## What to work on
Set down the passage about the Svalbard seed vault word for word, in full.

##### Source extract

LONGYEARBYEN, NORWAY — High above the icy fjord, the vault is almost complete. Inside a frozen mountain not far from the North Pole, workers are building three concrete chambers to withstand global warming, floods and fires, wars and nuclear holocaust.
This Arctic safe, nicknamed the "doomsday vault," will protect millions of crop seeds here on the forbidding Svalbard archipelago, the northernmost inhabited spot on the planet. The survival of Earth's agriculture is being entrusted to a land inhospitable to life, where only the toughest plants, animals and humans endure.
At the entrance to the vault, visitors can see glaciers and frozen wilderness shimmering in the distance. Should the bleakest global warming scenario come true -- a total meltdown of Antarctica and the Arctic, swamping the planet as sea levels rise -- the seeds would be sheltered in their cave here, 400 feet above the Advent Fjord.
In case of an electricity blackout, the permafrost ensures that the seeds would remain refrigerated in the state-of-the-art Svalbard Global Seed Vault. Recalling the opening scene of the old "Get Smart" television show, airlocks, steel-reinforced doors and a video-monitoring system operated from Sweden hundreds of miles away are designed to protect the $6-million vault deep inside the mountain.

##########
##### Material supplied

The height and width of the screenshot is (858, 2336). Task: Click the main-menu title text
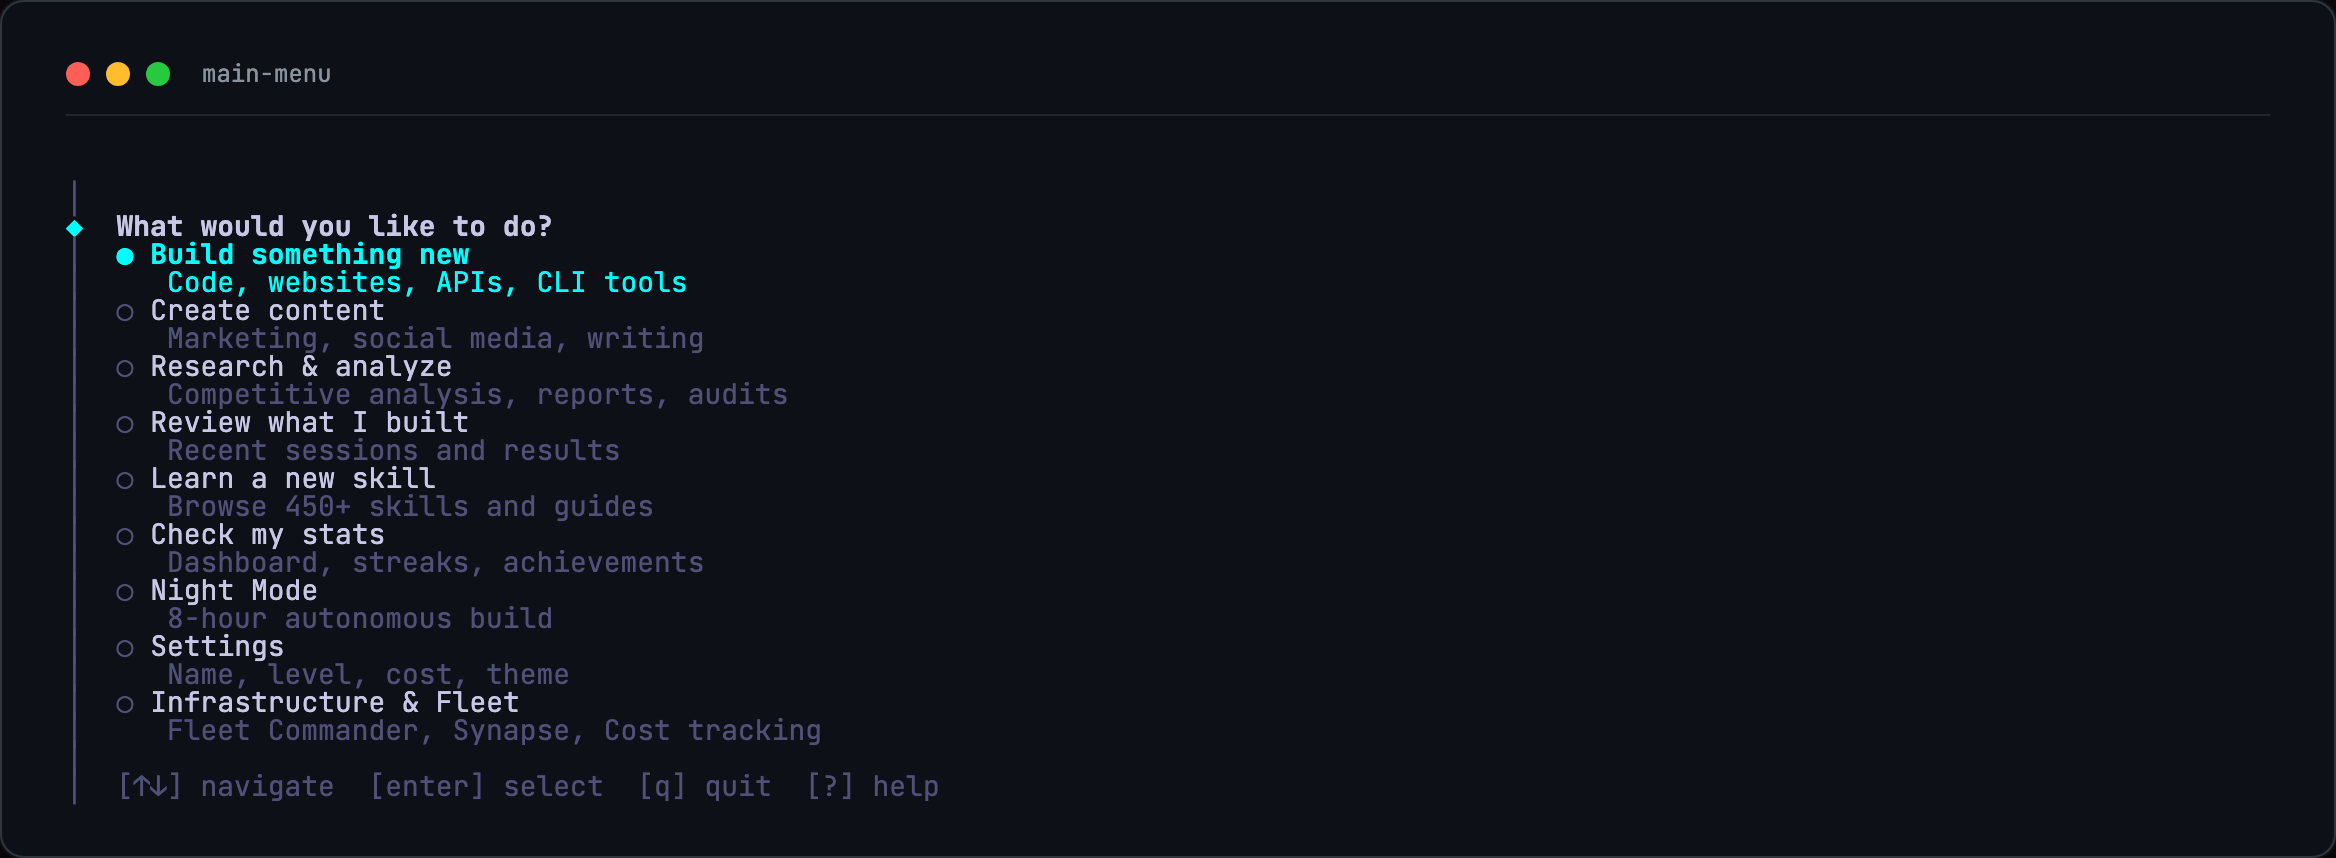pos(266,74)
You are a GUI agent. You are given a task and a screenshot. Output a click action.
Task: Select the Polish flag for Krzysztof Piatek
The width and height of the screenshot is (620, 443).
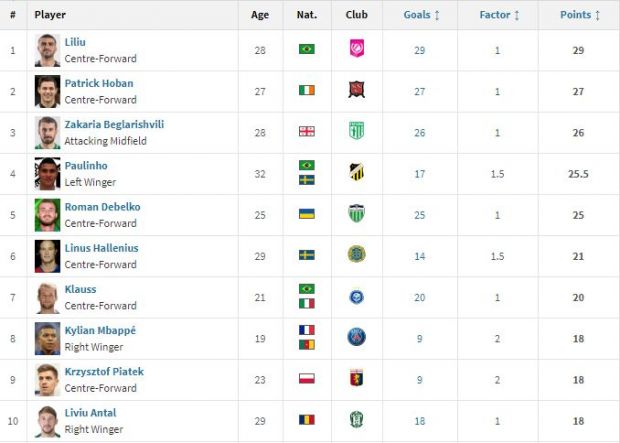click(x=306, y=379)
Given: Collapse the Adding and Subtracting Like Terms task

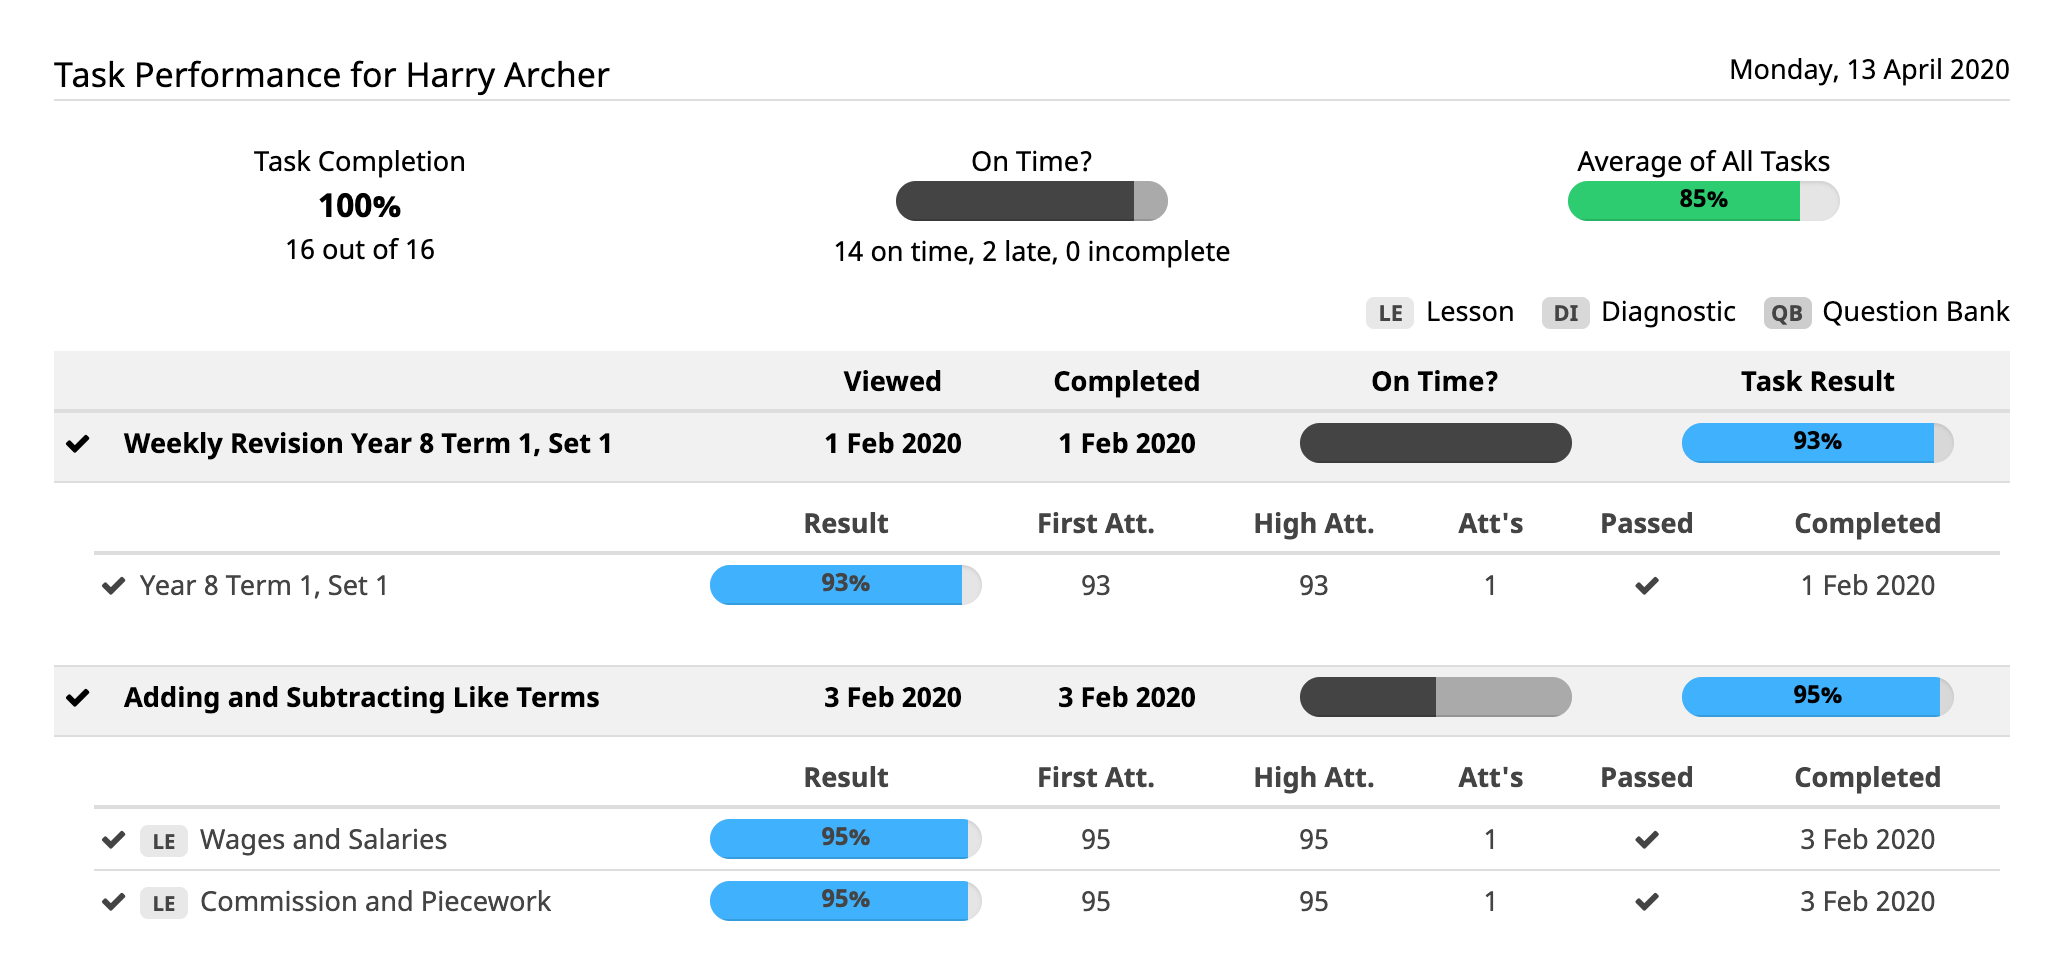Looking at the screenshot, I should (x=361, y=697).
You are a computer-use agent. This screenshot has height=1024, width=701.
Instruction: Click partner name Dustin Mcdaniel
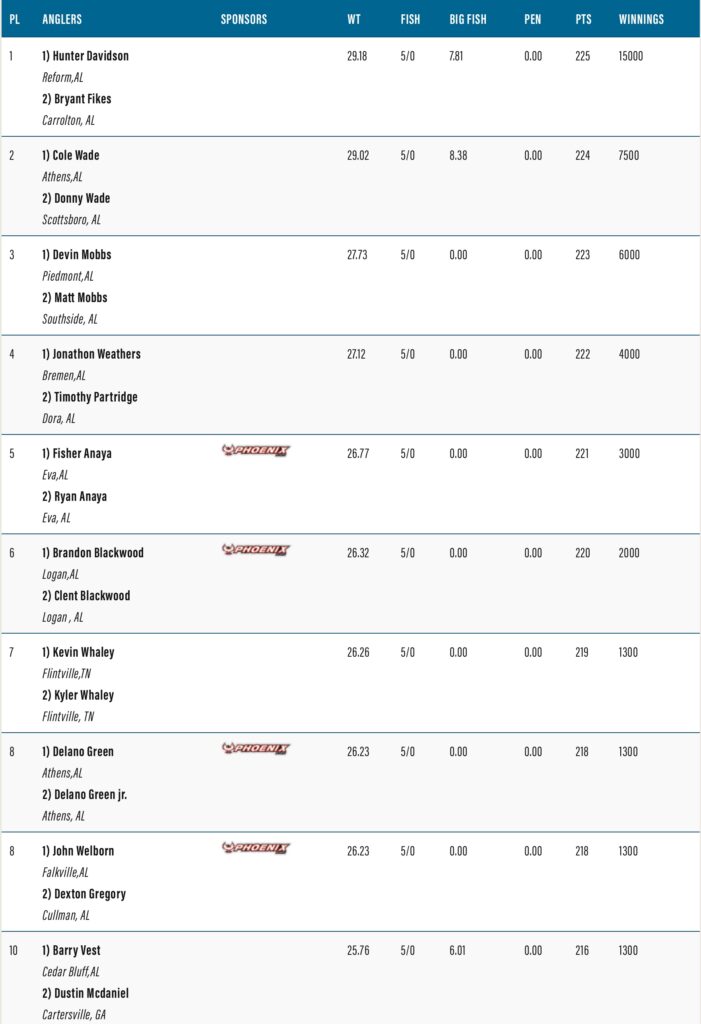click(90, 993)
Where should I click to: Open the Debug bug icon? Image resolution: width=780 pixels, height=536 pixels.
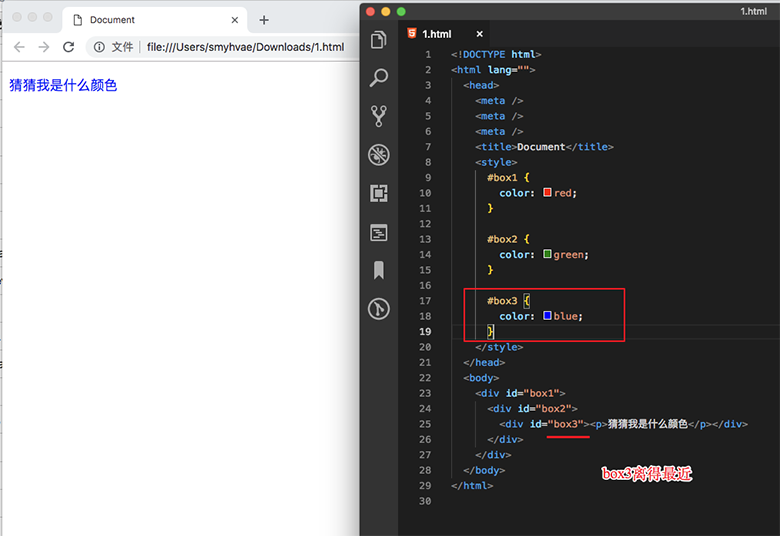click(x=379, y=155)
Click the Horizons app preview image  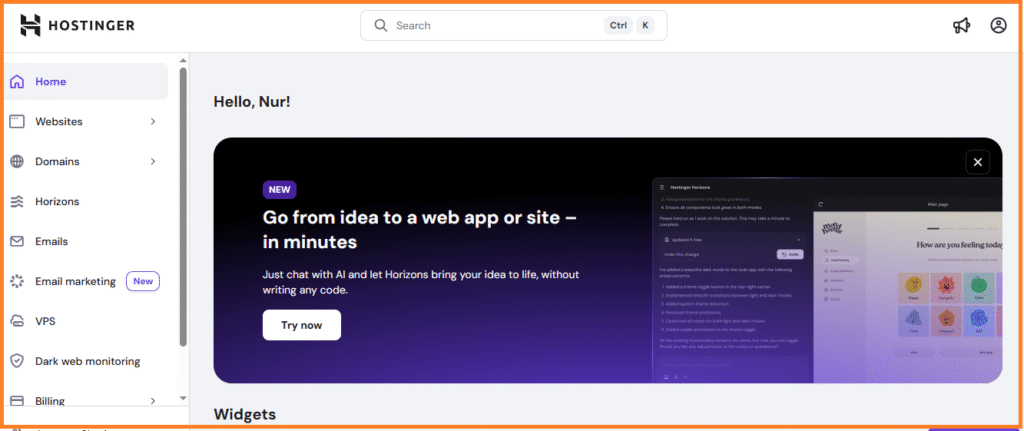click(x=825, y=280)
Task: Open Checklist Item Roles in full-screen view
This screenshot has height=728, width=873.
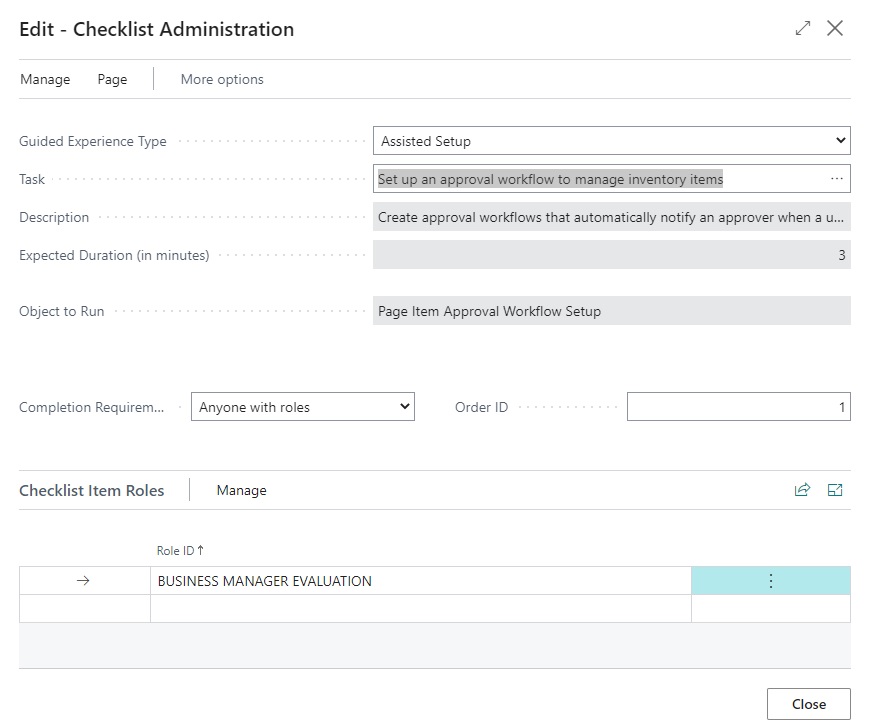Action: (835, 490)
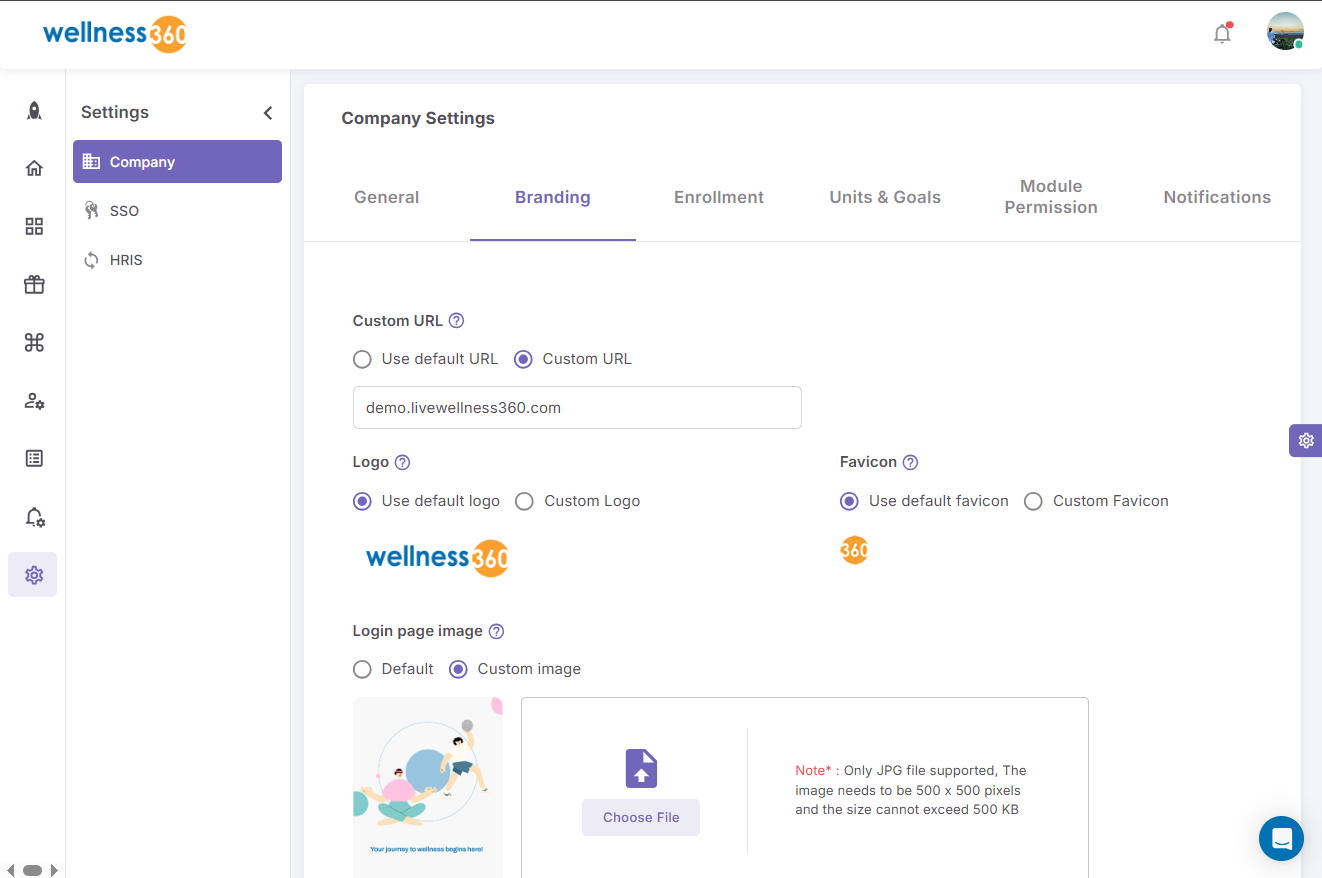The image size is (1322, 878).
Task: Click the Favicon help question icon
Action: tap(910, 462)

##########

## Finished exercise
LONGYEARBYEN, NORWAY — High above the icy fjord, the vault is almost complete. Inside a frozen mountain not far from the North Pole, workers are building three concrete chambers to withstand global warming, floods and fires, wars and nuclear holocaust.
This Arctic safe, nicknamed the "doomsday vault," will protect millions of crop seeds here on the forbidding Svalbard archipelago, the northernmost inhabited spot on the planet. The survival of Earth's agriculture is being entrusted to a land inhospitable to life, where only the toughest plants, animals and humans endure.
At the entrance to the vault, visitors can see glaciers and frozen wilderness shimmering in the distance. Should the bleakest global warming scenario come true -- a total meltdown of Antarctica and the Arctic, swamping the planet as sea levels rise -- the seeds would be sheltered in their cave here, 400 feet above the Advent Fjord.
In case of an electricity blackout, the permafrost ensures that the seeds would remain refrigerated in the state-of-the-art Svalbard Global Seed Vault. Recalling the opening scene of the old "Get Smart" television show, airlocks, steel-reinforced doors and a video-monitoring system operated from Sweden hundreds of miles away are designed to protect the $6-million vault deep inside the mountain.